---- Working data
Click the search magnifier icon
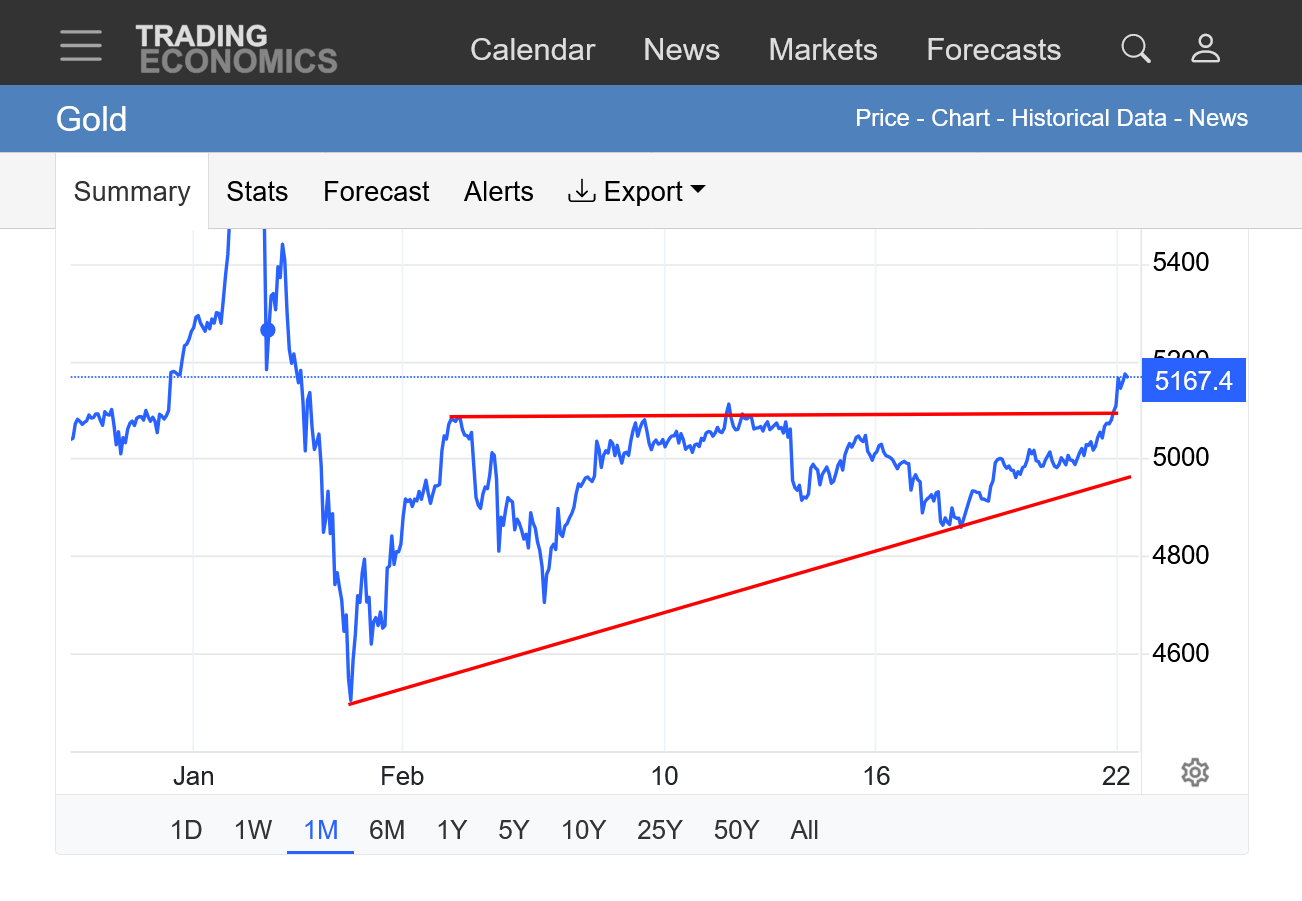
--------
---- Working data
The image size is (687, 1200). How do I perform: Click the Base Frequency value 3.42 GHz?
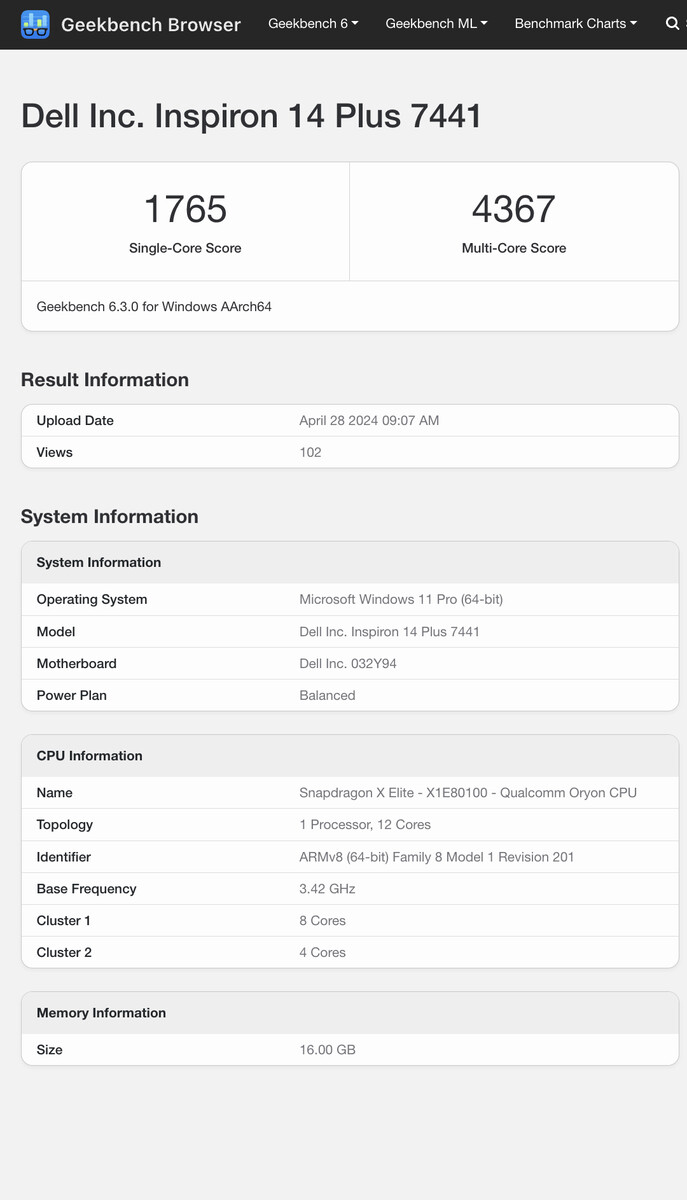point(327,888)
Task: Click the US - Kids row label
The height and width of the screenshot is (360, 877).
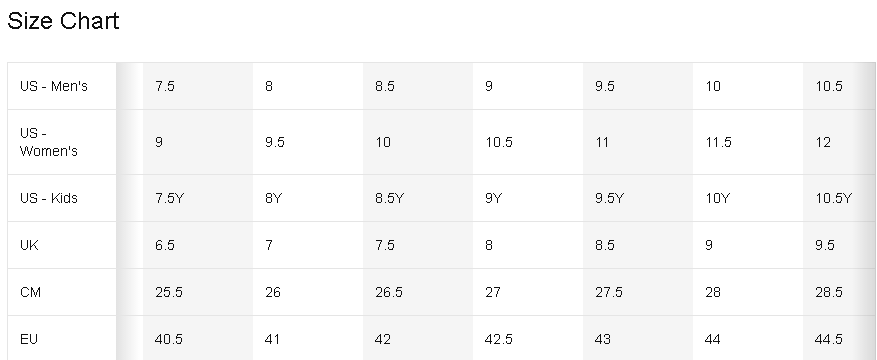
--------
---- Working data
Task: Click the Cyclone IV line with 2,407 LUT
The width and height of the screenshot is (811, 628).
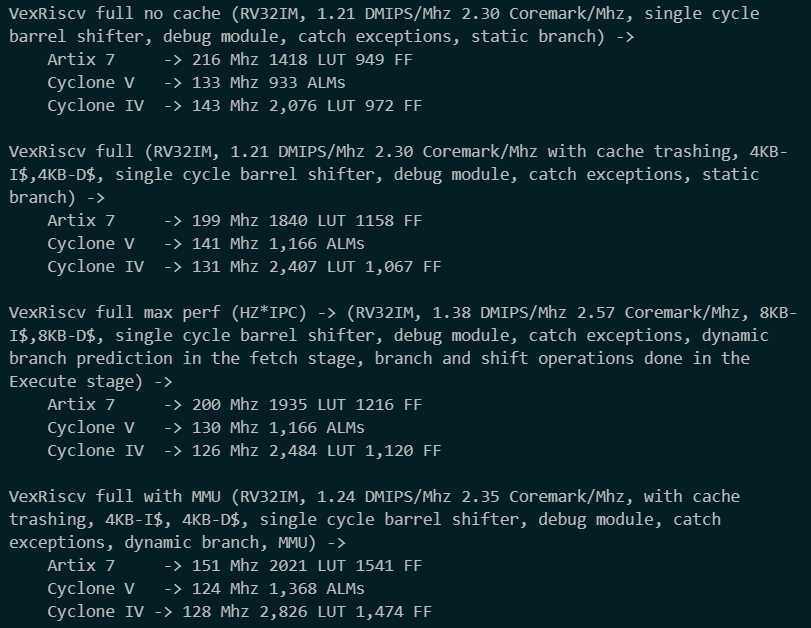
--------
#### Problem details:
Return only the lines between the one holding "Task: Click the Cyclone" and the one holding "The width and", inclusive, exactly as they appear above.

#### Response:
Task: Click the Cyclone IV line with 2,407 LUT
The width and height of the screenshot is (811, 628).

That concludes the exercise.